Rewrite the stretch of the listing below, from its start through the line containing "What do you see at coordinates (149, 495)", as a numbered list with blank lines omitted.

================

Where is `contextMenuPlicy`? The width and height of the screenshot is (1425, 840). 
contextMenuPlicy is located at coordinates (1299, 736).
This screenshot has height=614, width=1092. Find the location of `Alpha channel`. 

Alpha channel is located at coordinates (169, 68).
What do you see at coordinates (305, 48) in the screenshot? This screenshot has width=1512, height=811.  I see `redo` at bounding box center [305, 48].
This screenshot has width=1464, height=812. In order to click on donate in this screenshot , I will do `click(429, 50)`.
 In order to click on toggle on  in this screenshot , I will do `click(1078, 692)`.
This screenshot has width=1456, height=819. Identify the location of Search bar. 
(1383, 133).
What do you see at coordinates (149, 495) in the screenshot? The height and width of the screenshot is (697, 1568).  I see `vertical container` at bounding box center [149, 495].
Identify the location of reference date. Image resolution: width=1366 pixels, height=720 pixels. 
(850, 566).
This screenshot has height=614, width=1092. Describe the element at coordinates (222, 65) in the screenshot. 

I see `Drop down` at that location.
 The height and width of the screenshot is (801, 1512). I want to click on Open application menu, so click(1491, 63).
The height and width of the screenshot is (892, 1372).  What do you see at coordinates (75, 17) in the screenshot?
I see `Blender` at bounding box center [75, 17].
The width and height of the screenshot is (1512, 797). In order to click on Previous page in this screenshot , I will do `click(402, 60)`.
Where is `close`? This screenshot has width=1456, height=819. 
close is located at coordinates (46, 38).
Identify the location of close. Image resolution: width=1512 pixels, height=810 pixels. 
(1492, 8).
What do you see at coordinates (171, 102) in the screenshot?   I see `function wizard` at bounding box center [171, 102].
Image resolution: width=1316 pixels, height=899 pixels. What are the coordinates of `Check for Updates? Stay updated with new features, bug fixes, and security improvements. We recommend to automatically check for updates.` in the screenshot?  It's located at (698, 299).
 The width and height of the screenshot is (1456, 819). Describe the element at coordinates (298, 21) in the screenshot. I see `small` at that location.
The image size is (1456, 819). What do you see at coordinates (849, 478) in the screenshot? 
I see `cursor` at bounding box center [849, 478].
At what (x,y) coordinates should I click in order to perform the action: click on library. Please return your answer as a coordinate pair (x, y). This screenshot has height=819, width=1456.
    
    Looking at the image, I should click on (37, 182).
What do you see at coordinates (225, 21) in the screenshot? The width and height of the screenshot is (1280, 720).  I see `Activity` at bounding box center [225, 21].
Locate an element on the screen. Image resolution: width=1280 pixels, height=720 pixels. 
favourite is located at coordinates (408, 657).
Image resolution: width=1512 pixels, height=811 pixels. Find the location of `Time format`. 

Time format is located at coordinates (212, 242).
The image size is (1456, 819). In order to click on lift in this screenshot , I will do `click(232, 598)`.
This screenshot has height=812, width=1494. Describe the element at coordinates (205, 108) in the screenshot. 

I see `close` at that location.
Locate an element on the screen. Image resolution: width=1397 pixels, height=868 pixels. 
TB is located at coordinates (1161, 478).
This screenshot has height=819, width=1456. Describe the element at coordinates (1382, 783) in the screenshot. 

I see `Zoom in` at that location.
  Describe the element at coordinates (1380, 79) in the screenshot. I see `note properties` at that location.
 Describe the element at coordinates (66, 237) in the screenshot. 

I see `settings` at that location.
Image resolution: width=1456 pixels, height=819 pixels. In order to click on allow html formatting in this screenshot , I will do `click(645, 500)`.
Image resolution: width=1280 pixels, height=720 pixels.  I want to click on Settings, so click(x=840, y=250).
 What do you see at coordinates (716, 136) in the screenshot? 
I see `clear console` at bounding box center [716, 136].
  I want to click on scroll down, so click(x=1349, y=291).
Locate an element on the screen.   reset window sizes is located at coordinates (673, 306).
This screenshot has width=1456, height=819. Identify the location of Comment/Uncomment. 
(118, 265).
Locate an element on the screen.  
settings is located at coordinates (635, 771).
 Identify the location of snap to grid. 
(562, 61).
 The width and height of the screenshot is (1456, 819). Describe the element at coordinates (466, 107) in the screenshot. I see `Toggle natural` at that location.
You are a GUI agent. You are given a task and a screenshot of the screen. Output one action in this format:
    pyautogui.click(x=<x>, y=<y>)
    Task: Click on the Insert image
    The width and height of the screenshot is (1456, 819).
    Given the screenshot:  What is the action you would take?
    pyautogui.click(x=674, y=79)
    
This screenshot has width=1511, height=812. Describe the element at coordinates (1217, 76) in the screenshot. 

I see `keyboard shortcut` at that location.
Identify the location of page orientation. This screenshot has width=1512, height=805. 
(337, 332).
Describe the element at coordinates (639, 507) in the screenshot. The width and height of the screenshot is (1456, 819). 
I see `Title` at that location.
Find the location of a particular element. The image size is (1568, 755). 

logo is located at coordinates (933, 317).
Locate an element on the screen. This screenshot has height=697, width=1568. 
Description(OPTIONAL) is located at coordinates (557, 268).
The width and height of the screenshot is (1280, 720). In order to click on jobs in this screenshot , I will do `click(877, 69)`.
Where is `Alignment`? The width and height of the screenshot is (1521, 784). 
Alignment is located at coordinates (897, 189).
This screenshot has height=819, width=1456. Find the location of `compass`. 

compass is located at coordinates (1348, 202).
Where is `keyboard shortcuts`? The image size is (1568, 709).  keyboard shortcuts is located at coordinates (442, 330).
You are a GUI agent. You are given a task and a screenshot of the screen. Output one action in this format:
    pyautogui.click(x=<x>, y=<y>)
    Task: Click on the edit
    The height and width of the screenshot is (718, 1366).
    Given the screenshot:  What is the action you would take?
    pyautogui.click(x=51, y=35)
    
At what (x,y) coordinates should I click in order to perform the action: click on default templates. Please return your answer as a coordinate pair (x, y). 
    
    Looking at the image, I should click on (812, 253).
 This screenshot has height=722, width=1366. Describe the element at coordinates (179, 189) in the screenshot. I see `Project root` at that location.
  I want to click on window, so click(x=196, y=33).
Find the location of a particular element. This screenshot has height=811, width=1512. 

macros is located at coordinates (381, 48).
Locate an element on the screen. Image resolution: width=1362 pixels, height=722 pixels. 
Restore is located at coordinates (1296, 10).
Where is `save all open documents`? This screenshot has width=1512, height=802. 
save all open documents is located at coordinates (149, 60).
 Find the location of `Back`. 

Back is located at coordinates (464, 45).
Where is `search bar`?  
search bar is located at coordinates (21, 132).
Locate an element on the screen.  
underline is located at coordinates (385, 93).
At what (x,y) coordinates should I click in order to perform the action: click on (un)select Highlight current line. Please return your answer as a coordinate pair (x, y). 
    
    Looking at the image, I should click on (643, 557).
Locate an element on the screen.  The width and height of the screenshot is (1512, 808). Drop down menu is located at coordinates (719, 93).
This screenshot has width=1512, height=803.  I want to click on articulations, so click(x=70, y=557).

================

Solution to the problem>
1. Where is `contextMenuPlicy`? The width and height of the screenshot is (1425, 840). 
2. contextMenuPlicy is located at coordinates (1299, 736).
3. This screenshot has height=614, width=1092. Find the location of `Alpha channel`. 
4. Alpha channel is located at coordinates (169, 68).
5. What do you see at coordinates (305, 48) in the screenshot? This screenshot has width=1512, height=811.  I see `redo` at bounding box center [305, 48].
6. This screenshot has width=1464, height=812. In order to click on donate in this screenshot , I will do `click(429, 50)`.
7.  In order to click on toggle on  in this screenshot , I will do `click(1078, 692)`.
8. This screenshot has width=1456, height=819. Identify the location of Search bar. 
9. (1383, 133).
10. What do you see at coordinates (149, 495) in the screenshot? The height and width of the screenshot is (697, 1568).  I see `vertical container` at bounding box center [149, 495].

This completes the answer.